=== Directions for this task ===
Word for word, please copy the line containing "546x240 pixels." and all lines after it in the entries below, and only those, leaving every picture out.

Start of Records for processing

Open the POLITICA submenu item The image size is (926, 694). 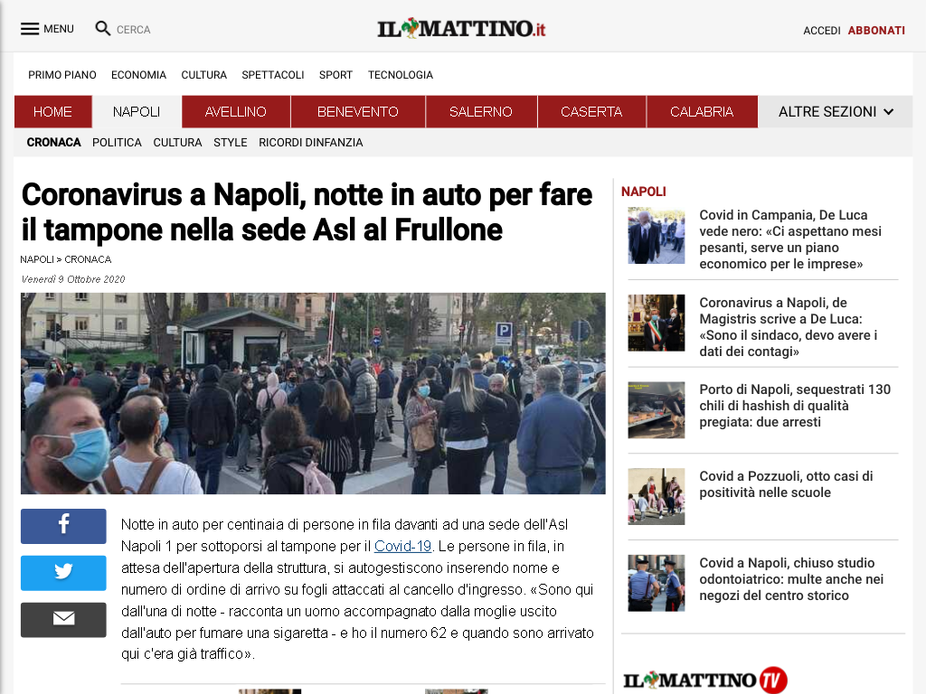click(x=117, y=142)
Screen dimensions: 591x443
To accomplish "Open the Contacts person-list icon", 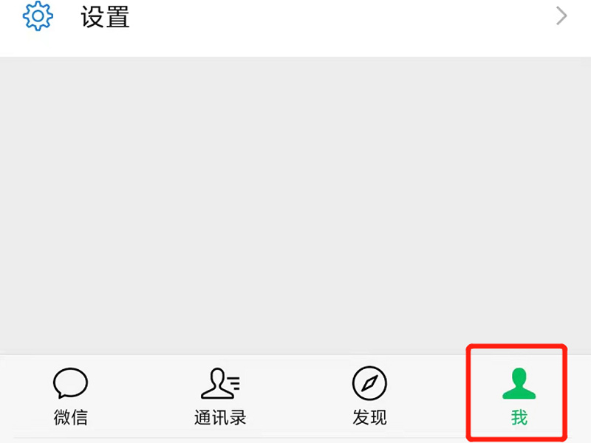I will 220,383.
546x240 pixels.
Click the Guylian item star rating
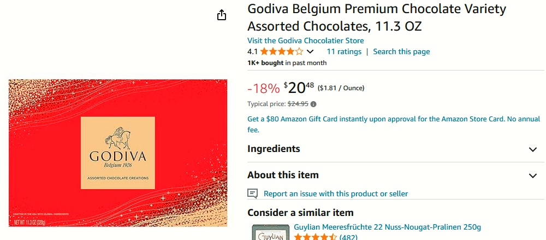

End of Records for processing

=== Answer for the task ===
546x240 pixels.
Click the Guylian item star rating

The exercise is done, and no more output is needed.